Dec. 18 (Bloomberg) -- DNB ASA, Norway’s biggest bank, says a 15 percent slump in the krone against the euro this year has left it too weak.
“The krone is weaker than we can see any natural reasons for,” Ottar Ertzeid, head of DNB Markets, said in a Dec. 16 interview at his Oslo office. The currency of Scandinavia’s richest nation will probably strengthen, albeit not to levels seen at the beginning of 2013, he said.
The decline, following central bank warnings it will cut rates to prevent excessive appreciation, has come as a welcome relief for exporters struggling to compete in an economy that is dominated by oil and gas. Norway’s economy has slowed this year, in part as exports have faced weak demand and as a boom in the housing market starts to reverse.
Prime Minister Erna Solberg said in an interview yesterday that exporters need to brace themselves for krone fluctuations and that the current weak exchange rate may not last.
“You never know what will happen, the international markets’ view on the currency is always difficult to foresee,” she said. Solberg, who took office in October, has vowed to boost productivity, infrastructure and taxation to increase competitiveness so that companies aren’t thrown by currency swings.

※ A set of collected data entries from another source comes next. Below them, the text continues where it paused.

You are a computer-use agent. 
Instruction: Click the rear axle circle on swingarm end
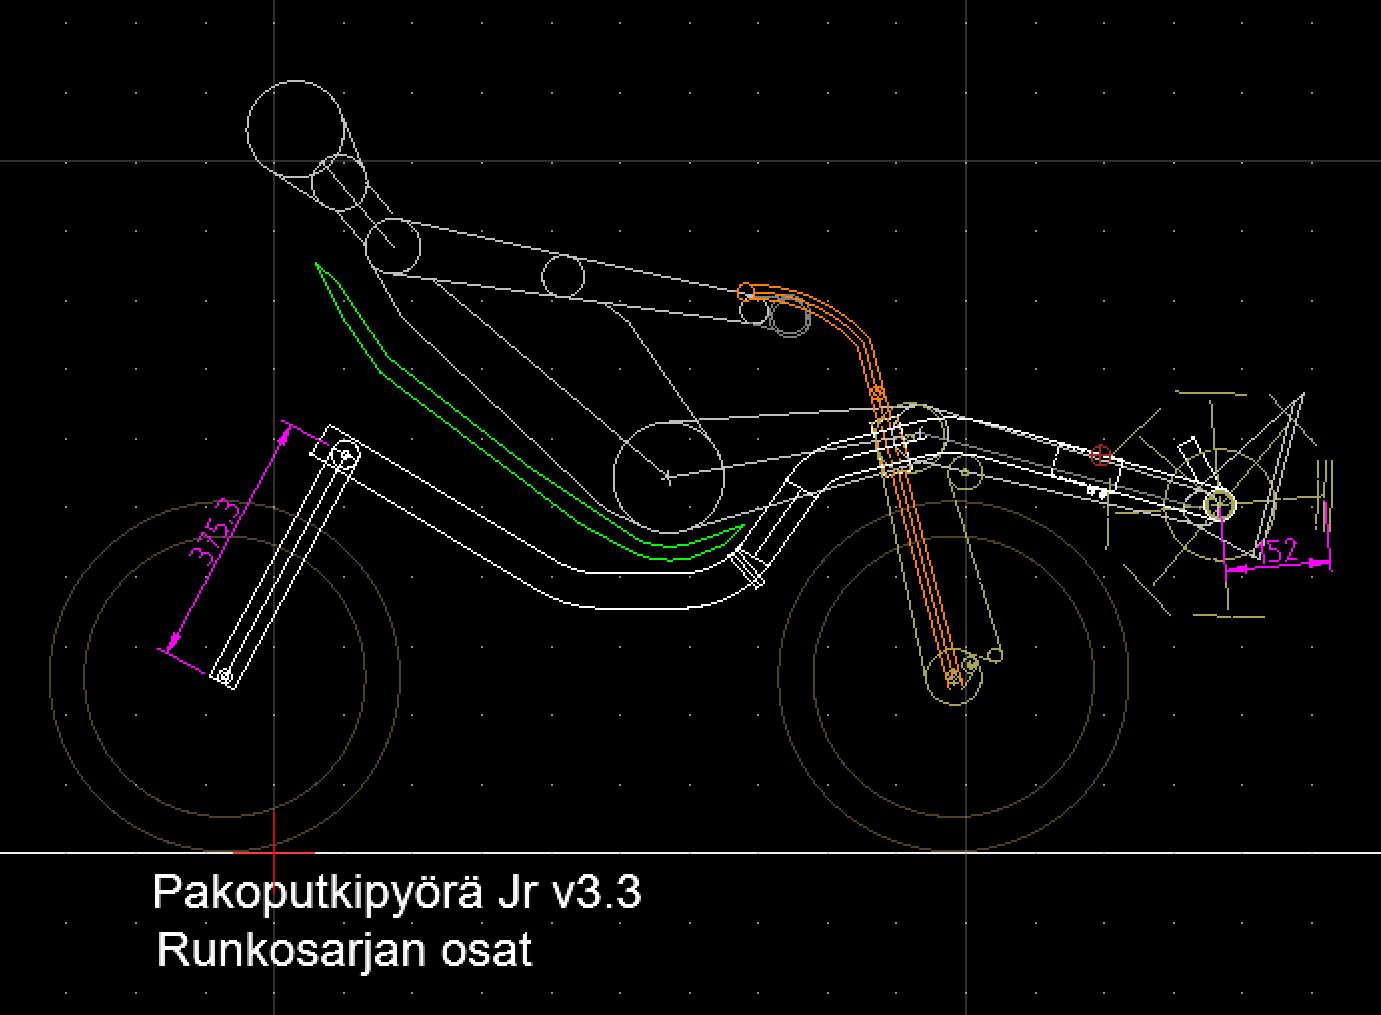tap(226, 677)
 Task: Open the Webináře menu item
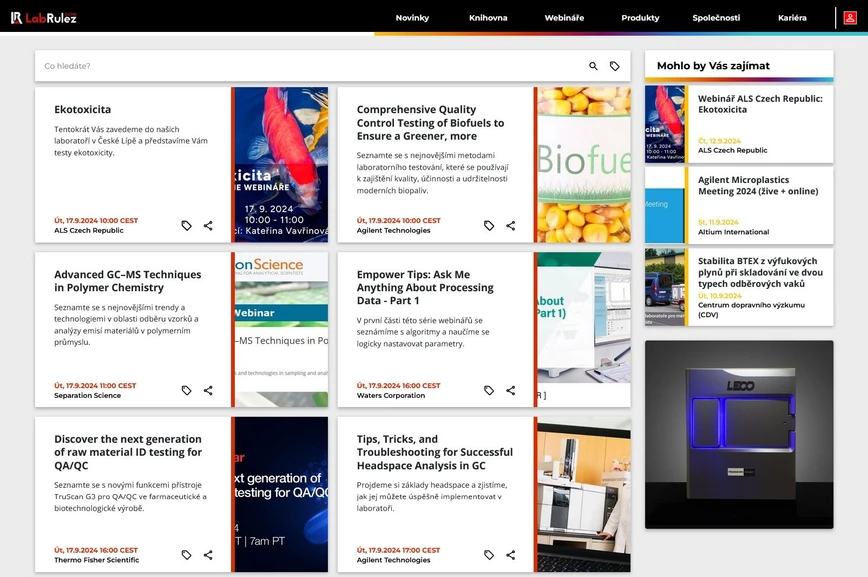coord(564,18)
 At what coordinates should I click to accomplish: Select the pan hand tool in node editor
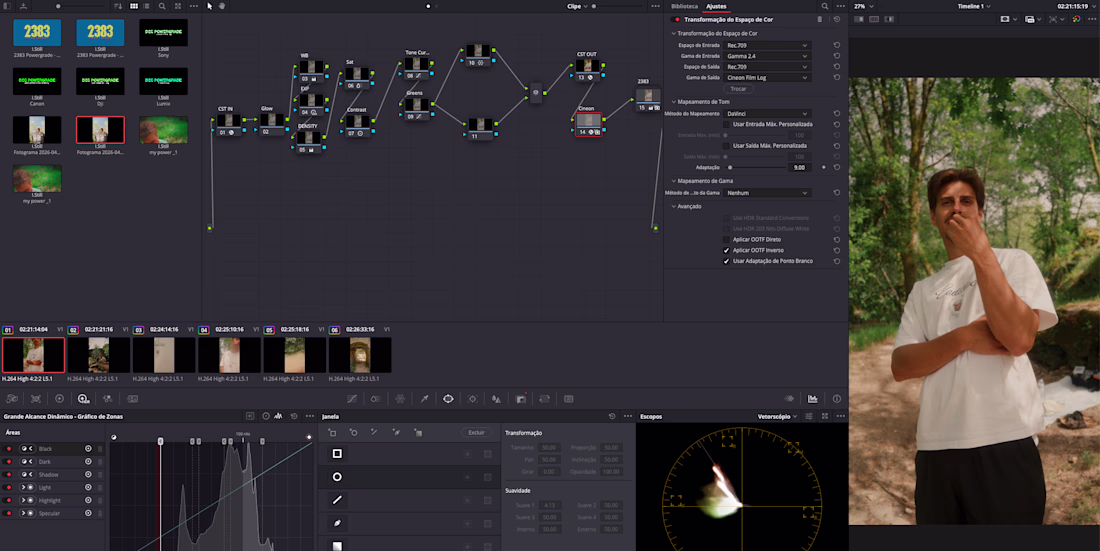pyautogui.click(x=221, y=6)
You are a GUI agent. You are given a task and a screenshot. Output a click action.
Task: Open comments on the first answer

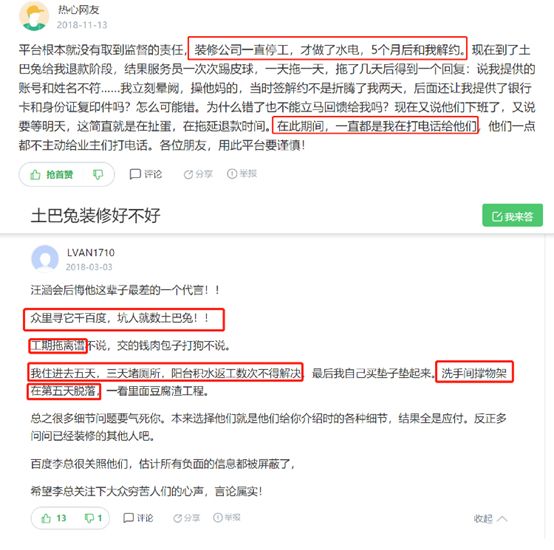[146, 174]
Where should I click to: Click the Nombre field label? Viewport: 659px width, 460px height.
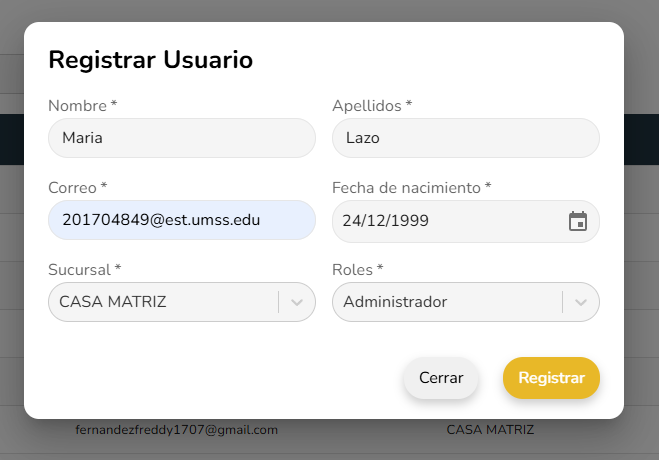point(82,106)
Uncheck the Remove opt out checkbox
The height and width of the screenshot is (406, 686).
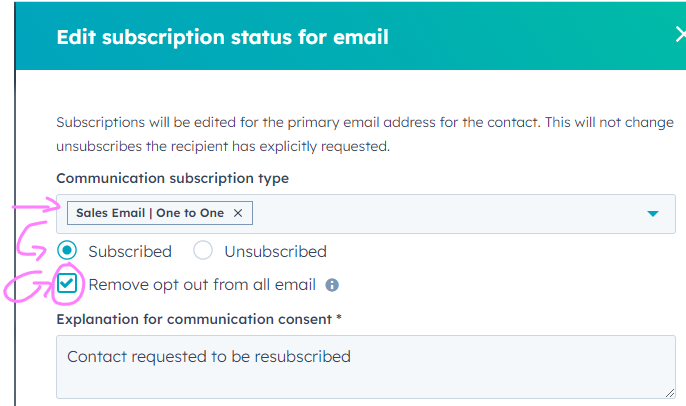coord(67,284)
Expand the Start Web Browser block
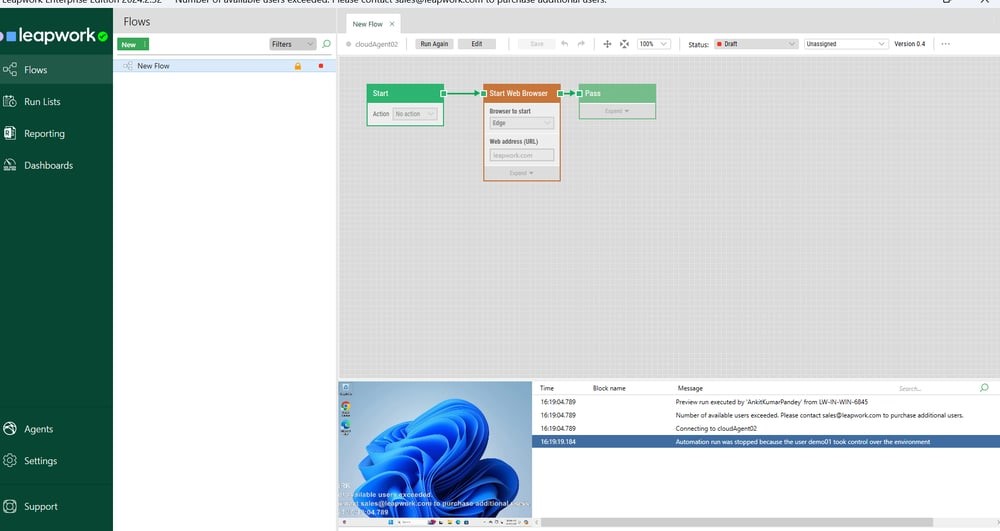The image size is (1000, 531). (521, 173)
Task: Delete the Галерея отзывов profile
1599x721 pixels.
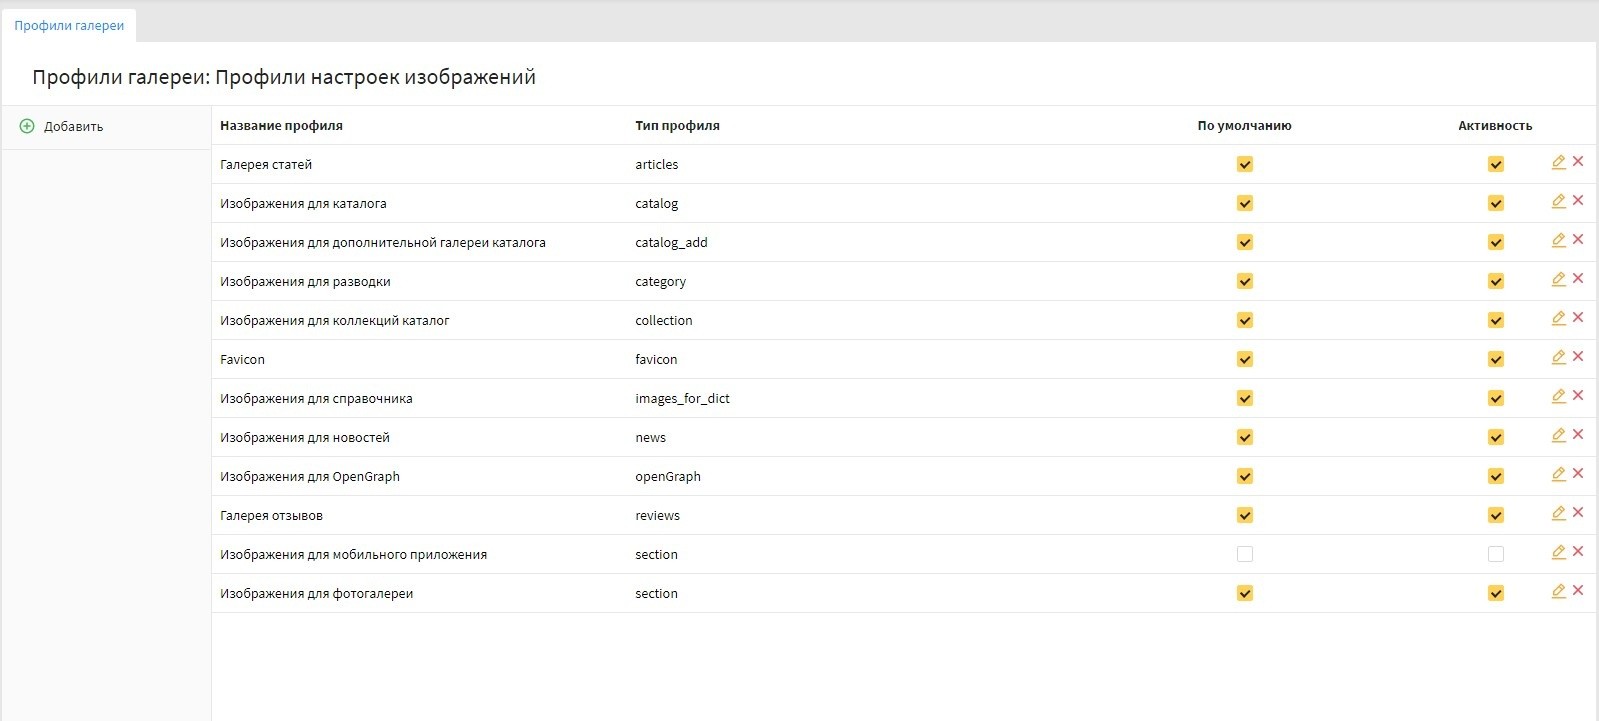Action: pos(1578,513)
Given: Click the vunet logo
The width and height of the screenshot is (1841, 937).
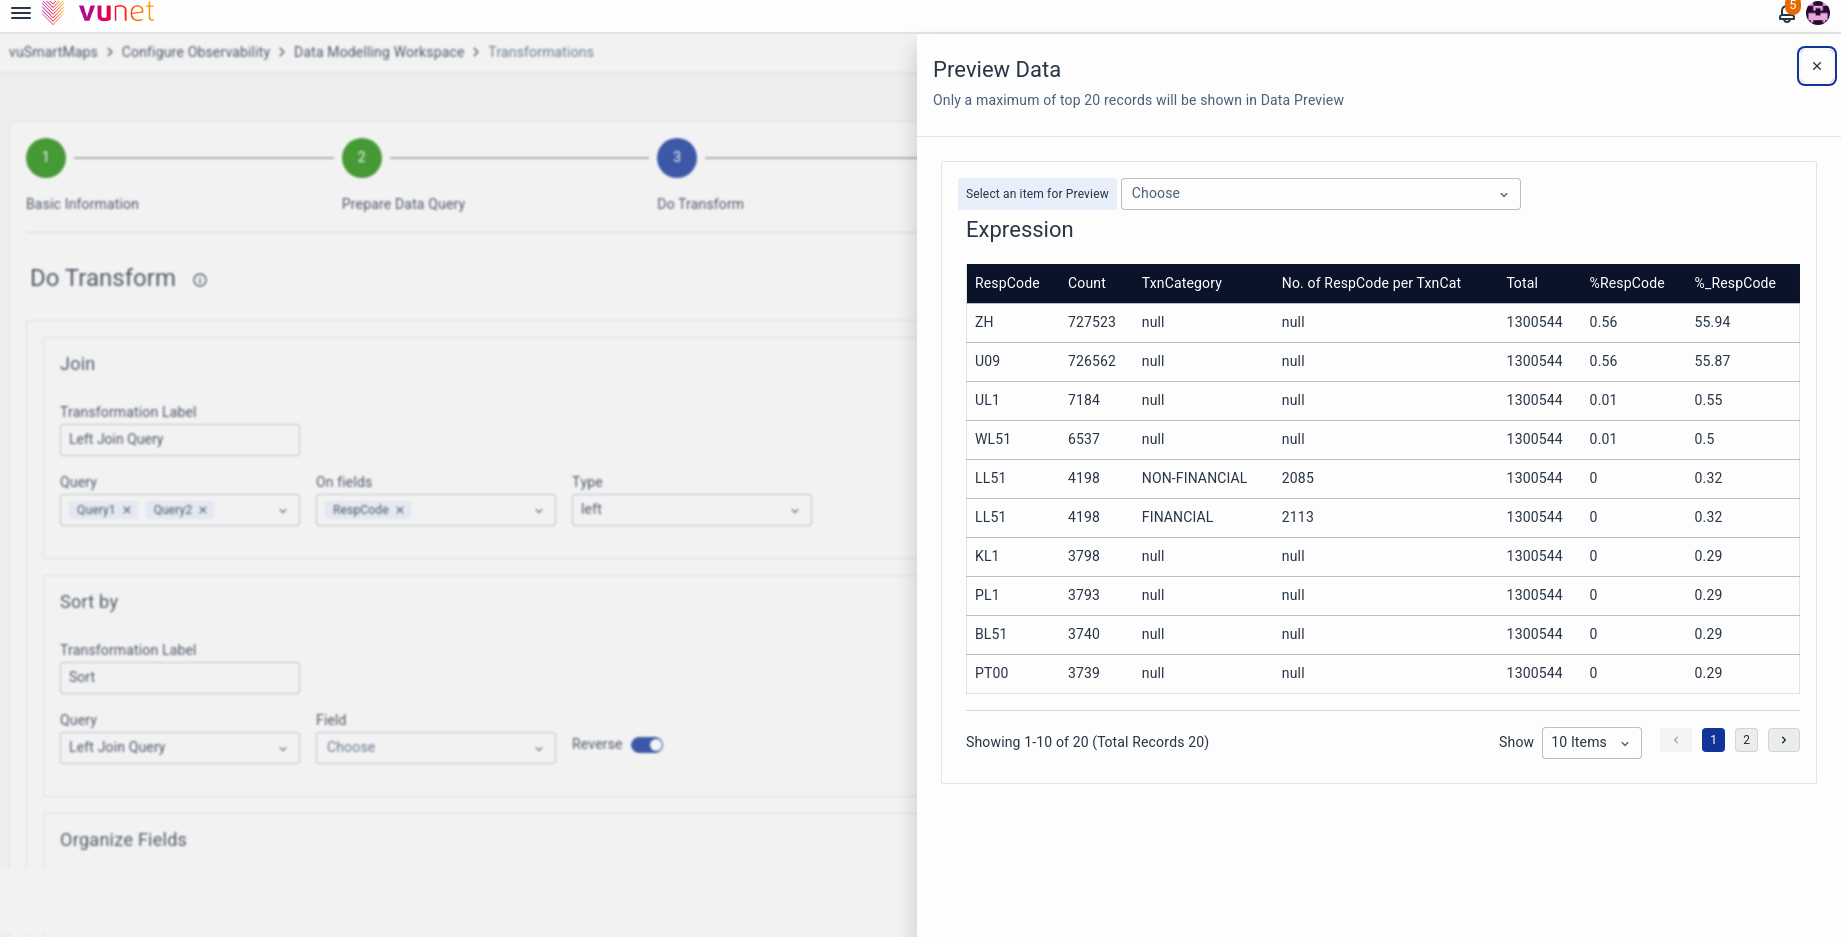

“We need to increase our competitiveness but if the demand side increases we will get help from that,” he said.
The krone slid 0.1 percent to 8.409 per euro as of 9:43 a.m. in Oslo.
Industry Minister Monica Maeland said yesterday in a separate interview that it’s not possible to make “political decisions” on the krone, even though its decline has been “clearly positive” for manufacturers.
The currency has fallen this year as the euro area emerged from its crisis, reversing a haven trade that had sent money flowing into Norway. The krone’s decline accelerated after central bank Governor Oeystein Olsen in June signaled the bank would cut rates to weaken the currency after falling import prices kept inflation below target.
The bank this month left its benchmark unchanged at 1.5 percent and pushed back tightening plans by a year to mid-2015.
The krone has slumped 11 percent this year on an import-weighted basis. That helped push underlying inflation to the bank’s 2.5 percent target in August for the first time since July 2009. Prices rose 2 percent in October.
The krone is still 25 percent overvalued against the euro, according to an Organization for Economic Cooperation and Development gauge ranked by purchasing power.
Norway, which is backed by an $810 billion sovereign wealth fund, is struggling to absorb an oil and gas industry that has driven up production costs and fueled the risk of overheating.
The “huge swings” in the kroner have been “surprising,” Ertzeid at DNB said. “For the central bank, this has made their job much easier.”